(Листинг данных)

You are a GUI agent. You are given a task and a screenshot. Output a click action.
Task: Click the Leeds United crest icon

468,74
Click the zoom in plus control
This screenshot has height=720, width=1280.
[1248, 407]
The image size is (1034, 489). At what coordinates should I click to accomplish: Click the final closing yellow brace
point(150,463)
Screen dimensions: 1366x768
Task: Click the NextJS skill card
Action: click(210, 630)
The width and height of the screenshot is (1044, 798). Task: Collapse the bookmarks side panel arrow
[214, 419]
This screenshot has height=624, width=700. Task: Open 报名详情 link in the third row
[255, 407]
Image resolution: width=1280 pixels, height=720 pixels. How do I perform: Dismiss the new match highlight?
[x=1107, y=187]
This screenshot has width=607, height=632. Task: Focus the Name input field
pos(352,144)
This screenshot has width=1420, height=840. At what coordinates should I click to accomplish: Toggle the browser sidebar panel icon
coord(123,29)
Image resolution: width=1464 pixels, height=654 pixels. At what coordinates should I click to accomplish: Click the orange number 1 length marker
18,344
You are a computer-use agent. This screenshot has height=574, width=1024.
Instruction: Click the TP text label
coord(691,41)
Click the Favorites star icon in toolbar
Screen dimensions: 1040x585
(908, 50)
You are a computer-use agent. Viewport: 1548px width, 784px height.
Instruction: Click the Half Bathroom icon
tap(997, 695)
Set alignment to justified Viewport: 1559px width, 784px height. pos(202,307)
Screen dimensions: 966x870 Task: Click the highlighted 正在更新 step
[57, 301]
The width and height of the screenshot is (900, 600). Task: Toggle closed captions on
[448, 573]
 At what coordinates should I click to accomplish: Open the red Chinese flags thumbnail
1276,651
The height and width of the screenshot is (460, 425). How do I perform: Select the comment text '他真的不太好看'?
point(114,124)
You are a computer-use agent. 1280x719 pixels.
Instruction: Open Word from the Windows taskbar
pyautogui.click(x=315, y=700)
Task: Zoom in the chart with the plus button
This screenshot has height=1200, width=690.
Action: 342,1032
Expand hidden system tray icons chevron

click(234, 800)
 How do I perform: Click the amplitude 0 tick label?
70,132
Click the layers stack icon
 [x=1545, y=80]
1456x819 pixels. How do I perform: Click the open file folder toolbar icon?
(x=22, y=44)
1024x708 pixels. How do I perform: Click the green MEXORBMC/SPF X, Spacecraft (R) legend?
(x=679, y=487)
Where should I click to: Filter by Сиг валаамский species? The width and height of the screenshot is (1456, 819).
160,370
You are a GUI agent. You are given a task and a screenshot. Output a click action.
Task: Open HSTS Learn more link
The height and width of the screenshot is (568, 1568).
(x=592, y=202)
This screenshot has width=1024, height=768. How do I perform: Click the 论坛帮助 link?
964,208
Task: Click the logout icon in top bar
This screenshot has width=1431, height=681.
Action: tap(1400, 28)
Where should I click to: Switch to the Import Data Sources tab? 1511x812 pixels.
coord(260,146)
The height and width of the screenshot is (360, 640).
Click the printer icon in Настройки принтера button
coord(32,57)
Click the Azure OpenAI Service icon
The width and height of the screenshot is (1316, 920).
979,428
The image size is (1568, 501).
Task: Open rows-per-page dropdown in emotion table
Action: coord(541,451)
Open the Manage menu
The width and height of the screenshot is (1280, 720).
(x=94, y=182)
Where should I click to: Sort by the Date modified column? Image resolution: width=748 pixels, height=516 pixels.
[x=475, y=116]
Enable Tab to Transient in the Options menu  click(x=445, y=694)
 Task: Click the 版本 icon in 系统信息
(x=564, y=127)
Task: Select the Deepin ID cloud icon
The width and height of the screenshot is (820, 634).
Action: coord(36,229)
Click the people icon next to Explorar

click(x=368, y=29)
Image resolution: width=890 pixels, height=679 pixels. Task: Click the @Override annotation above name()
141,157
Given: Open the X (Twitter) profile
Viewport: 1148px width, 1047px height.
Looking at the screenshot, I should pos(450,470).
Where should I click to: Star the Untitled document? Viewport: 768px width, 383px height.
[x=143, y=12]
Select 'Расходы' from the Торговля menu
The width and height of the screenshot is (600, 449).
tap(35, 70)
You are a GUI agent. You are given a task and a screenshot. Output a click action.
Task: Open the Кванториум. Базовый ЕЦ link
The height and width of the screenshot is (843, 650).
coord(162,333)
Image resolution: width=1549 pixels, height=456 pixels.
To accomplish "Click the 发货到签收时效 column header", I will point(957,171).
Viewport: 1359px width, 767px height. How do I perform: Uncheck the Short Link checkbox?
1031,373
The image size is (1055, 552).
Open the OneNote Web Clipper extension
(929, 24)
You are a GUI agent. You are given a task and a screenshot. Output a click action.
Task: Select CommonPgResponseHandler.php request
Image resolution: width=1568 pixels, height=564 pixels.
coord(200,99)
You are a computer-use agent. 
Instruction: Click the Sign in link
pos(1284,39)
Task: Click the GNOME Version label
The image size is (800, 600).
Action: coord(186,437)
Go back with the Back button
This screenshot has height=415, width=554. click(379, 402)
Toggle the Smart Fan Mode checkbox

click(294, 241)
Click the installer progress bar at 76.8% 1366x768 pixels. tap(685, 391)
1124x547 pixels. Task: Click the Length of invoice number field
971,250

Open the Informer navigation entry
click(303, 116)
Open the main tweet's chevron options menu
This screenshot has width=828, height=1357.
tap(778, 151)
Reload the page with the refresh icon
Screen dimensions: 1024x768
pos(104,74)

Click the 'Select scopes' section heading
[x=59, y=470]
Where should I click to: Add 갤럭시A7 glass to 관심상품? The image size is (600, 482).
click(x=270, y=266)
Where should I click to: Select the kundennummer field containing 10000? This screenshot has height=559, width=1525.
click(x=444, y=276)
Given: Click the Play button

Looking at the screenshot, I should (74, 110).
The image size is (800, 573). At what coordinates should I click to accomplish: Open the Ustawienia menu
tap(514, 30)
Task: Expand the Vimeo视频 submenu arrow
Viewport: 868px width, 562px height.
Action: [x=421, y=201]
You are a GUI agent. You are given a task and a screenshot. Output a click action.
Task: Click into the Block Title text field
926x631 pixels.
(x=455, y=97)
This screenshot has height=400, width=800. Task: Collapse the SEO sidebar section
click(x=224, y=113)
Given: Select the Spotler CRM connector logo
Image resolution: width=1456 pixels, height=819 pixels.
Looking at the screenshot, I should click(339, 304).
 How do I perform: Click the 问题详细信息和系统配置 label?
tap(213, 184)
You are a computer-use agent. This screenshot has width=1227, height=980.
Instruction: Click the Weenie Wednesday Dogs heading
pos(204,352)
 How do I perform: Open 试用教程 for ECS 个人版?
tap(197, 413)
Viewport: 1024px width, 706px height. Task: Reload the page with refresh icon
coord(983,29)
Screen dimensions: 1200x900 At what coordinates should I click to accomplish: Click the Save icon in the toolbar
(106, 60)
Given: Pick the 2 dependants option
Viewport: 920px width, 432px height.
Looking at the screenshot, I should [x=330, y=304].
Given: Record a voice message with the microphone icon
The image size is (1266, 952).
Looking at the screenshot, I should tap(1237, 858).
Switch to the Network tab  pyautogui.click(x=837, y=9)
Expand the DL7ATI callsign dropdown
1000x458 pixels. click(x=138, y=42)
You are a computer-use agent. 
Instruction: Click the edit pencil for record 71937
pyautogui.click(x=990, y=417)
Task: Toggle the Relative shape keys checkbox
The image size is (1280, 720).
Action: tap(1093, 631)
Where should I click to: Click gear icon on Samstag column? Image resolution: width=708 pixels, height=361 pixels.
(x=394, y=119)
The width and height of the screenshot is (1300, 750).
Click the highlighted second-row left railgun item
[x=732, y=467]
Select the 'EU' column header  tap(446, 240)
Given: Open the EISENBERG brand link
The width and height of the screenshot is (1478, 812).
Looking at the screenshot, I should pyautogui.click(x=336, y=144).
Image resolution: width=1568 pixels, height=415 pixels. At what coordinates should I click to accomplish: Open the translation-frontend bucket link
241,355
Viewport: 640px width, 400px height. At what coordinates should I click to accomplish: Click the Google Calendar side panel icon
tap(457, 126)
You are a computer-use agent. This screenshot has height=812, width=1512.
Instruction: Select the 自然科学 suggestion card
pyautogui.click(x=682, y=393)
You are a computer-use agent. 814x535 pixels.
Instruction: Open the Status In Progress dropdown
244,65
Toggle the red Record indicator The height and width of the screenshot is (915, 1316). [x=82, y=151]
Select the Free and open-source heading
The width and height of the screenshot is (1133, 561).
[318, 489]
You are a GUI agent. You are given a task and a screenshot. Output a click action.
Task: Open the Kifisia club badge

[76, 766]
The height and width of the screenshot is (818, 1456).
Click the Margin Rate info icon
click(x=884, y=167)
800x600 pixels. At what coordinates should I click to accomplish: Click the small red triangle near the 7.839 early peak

Суть задания: Можете представить материал между строками, содержащими «Open the main tweet's chevron options menu» и «click(x=444, y=276)», включительно, в виде CSV с двумя столбцами «вход» и «выход»? В каждой строке в столбце «вход» должен стоять текст, а в столбце «выход» — относящиеся к нему координаты, каждое значение в одном поле в кавычках, с заменой переносов строк на пробелы.

Результат:
вход,выход
"Open the main tweet's chevron options menu This screenshot has width=828, height=1357.","tap(778, 151)"
"Reload the page with the refresh icon Screen dimensions: 1024x768","pos(104,74)"
"Click the 'Select scopes' section heading","[x=59, y=470]"
"Where should I click to: Add 갤럭시A7 glass to 관심상품? The image size is (600, 482).","click(x=270, y=266)"
"Where should I click to: Select the kundennummer field containing 10000? This screenshot has height=559, width=1525.","click(x=444, y=276)"